◆ Questions on the material:
1. In the passage on Morse and Tomlinson, what did the first telegram sent in the United States say?
2. Extend the passage on Morse and Tomlinson, picking up after its final sentence.

◆ Provided passage:
In 1844, Samuel Morse sent the first telegram in the United States. The message was: WHAT HATH GOD WROUGHT. In the early 1970s, a young programmer named Ray Tomlinson sent the first e-mail. In contrast to Morse's, Tomlinson's message was less apocalyptic. Just a random series of capitalized letters, the message actually said nothing at all—Tomlinson didn't feel the need to mark the moment, he just wanted to check that the program worked.
For John Freeman, former Indy contributor and current author of the incisively critical The Tyranny of E-mail, the distinction between the two virgin messages is crucial.
"Previous generations," writes Freeman, "however giddy they became about the best technology, did stop and think."
The "gibberish" contained in Tomlinson's first e-mail, according to Freeman, is representative of how the modern generation takes technology for granted. He states: "It's about time we asked ourselves a more articulate question: What have we wrought?"

◆ Entries provided:
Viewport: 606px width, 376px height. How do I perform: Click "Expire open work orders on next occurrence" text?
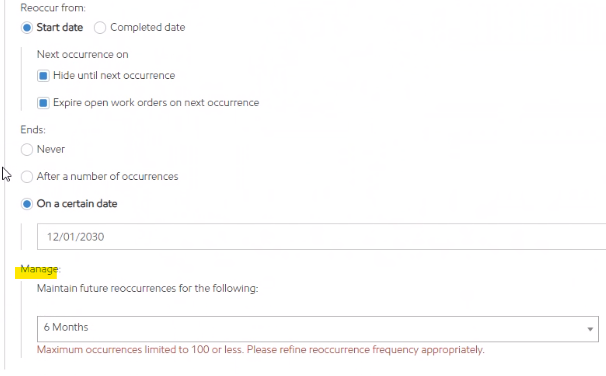point(156,103)
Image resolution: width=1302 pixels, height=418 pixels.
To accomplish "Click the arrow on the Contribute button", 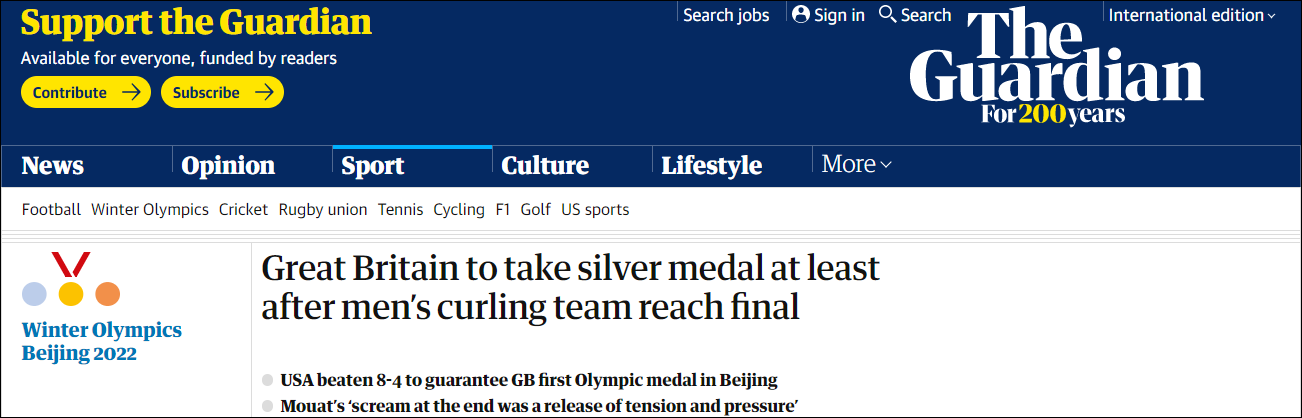I will pyautogui.click(x=130, y=92).
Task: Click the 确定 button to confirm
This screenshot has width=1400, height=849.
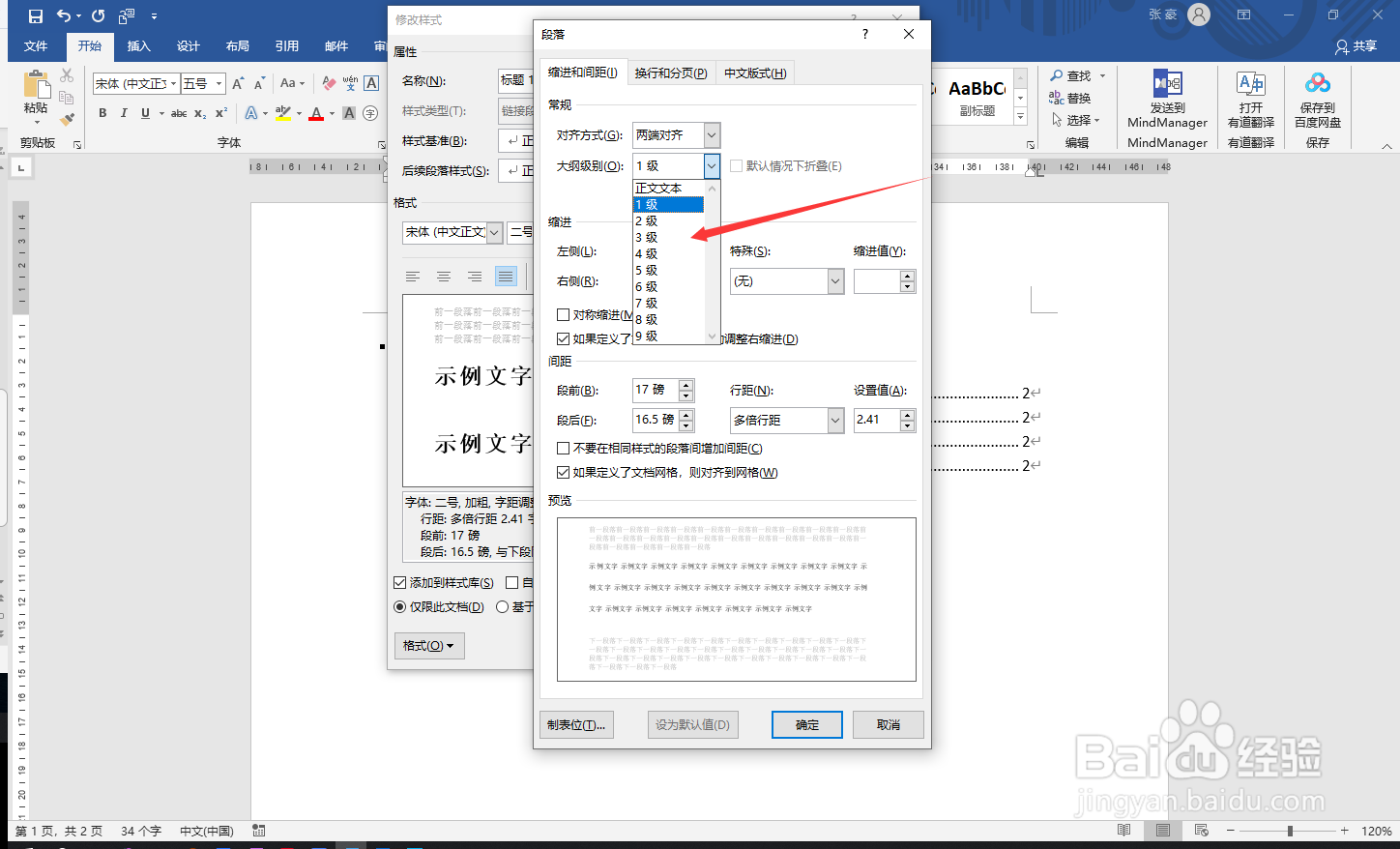Action: 806,723
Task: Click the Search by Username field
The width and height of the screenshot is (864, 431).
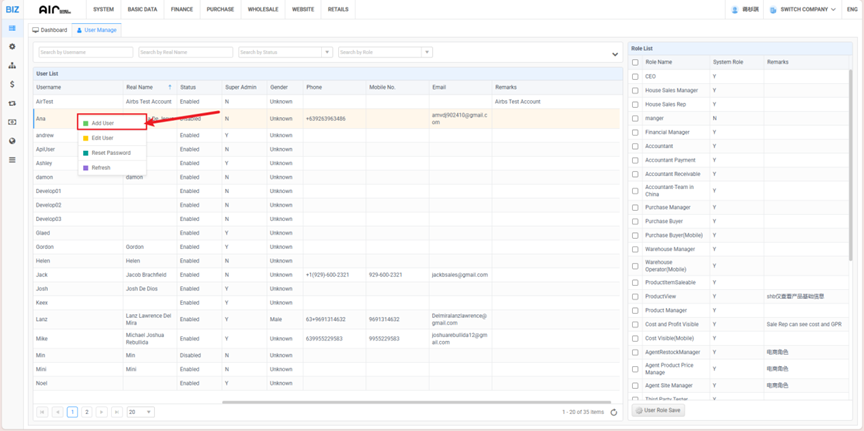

◆ Your responses:
1. WHAT HATH GOD WROUGHT

2.
What we've wrought seems to be an addiction to the Internet, specifically to e-mail: In 2009, the average corporate worker will spend more than 40 percent of his or her day sending and receiving e-mails. To boot, we spend more time with our computers than we do with our partners.
"Ironically," Freeman points out, "tools meant to connect us are enabling us to spend even more time apart."
Freeman urges us to be mindful of the cultural dystopia inevitable with e-mail.
"The creeping tyranny of e-mail is a symptom of how out-of-control the situation has become," he writes, adding: "The tyranny of e-mail has also entered a feedback cycle that makes it harder to reflect on how bad the situation has become. Spending our days communicating through this medium...we are slowly eroding our ability to explain—in a careful, complex way—why it is so wrong for us."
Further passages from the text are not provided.